## Large language model project

### The dataset (source: Kaggle.com)
#### This dataset consists of reviews of Fine Foods from amazon. The data span a period of more than 10 years, including all ~500,000 reviews up to October 2012. Reviews include product and user information, ratings, and a plain text review. It also includes reviews from all other Amazon categories.
#### Columns: Id,ProductId,UserId,ProfileName,HelpfulnessNumerator,HelpfulnessDenominator,Score,Time,Summary,Text

### Objective: Here in this project we will try out 2 things:
#### 1) Tokenizing the comment text to generate numerical features which can be used to automatically assign ratings to products.

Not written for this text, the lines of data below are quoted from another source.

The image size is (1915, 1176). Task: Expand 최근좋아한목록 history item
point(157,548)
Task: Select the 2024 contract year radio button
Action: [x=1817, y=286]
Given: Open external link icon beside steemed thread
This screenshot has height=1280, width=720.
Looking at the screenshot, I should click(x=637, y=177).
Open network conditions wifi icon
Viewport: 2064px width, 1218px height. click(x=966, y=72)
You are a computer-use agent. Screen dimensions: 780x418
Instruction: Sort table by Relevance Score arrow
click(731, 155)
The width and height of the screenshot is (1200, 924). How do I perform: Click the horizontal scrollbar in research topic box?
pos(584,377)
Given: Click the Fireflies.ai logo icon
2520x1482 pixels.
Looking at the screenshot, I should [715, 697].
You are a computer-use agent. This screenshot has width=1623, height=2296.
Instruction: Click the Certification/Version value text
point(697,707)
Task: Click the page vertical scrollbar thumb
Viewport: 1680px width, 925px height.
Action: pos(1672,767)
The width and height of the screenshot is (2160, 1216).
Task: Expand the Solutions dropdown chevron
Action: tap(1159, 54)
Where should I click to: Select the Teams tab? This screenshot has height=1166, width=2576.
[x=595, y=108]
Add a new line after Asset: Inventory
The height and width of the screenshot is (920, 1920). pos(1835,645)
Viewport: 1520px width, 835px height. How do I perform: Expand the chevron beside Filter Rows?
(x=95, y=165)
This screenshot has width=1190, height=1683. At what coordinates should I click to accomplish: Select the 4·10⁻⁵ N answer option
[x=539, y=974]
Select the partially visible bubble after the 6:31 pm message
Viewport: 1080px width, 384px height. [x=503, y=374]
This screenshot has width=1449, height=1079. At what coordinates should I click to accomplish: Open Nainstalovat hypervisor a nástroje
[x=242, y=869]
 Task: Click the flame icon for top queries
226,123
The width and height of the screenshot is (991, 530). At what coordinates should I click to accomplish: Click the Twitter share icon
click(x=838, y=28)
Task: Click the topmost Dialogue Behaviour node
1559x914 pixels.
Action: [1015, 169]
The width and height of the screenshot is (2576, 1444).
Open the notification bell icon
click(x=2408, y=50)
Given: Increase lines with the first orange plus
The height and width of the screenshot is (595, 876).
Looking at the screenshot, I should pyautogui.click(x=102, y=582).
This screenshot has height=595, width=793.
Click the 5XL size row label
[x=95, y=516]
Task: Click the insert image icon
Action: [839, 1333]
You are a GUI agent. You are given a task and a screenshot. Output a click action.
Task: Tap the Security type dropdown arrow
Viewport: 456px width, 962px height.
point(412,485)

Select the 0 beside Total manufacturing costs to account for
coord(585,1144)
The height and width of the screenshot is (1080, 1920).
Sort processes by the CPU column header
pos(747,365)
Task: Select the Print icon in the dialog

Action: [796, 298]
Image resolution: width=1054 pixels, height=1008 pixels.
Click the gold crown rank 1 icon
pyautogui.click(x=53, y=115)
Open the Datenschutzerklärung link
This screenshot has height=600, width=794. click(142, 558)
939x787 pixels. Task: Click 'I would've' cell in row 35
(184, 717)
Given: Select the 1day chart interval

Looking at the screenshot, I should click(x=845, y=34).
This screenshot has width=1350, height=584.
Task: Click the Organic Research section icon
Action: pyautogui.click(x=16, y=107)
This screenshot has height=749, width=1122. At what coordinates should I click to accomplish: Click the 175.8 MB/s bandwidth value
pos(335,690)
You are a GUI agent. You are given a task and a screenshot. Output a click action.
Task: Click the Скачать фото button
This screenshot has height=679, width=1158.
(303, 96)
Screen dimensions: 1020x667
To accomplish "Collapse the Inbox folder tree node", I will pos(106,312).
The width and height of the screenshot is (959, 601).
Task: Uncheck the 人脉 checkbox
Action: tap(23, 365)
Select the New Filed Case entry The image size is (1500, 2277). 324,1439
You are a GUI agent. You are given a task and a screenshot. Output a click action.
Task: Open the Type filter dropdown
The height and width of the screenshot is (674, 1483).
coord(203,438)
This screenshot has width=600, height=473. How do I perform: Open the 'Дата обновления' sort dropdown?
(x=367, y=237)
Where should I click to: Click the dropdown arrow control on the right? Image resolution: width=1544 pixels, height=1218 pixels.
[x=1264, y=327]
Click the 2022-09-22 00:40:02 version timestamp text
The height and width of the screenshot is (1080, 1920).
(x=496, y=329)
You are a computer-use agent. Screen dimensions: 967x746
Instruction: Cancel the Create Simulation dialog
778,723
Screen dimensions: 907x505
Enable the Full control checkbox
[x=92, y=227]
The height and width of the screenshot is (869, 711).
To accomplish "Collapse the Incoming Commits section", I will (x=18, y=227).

This can be helpful in standardizing scores because humans are inherently subjective resulting in a disconnect between what people say in their comments and the scores they give to a product
#### 2) Generating short summaries of comments

In [6]:
import pandas as pd # dataframe manipulation
import numpy as np # linear algebra
from sklearn.model_selection import train_test_split

In [None]:
# Read in the raw file (for the score) and the text embeddings
df_text=pd.read_csv('embedding_train_amazon.csv')
df_amazon_raw = pd.read_csv('Reviews.csv')
df_score=df_amazon_raw[['Score']]

In [None]:
# Add the score column alongside the text embeddings
df_text['Score']=df_amazon_raw[['Score']]

In [None]:
df_text.head()

In [None]:
# Randomize the rows
df_text=df_text.sample(frac=1)

In [None]:
df_score=df_text[['Score']]

In [None]:
df_desc=df_text.drop(['Score'],axis=1)

In [None]:
y_score_train, y_score_test = train_test_split(df_score, test_size=0.4, shuffle=False)

In [None]:
x_text_train, x_text_test = train_test_split(df_desc, test_size=0.4, shuffle=False)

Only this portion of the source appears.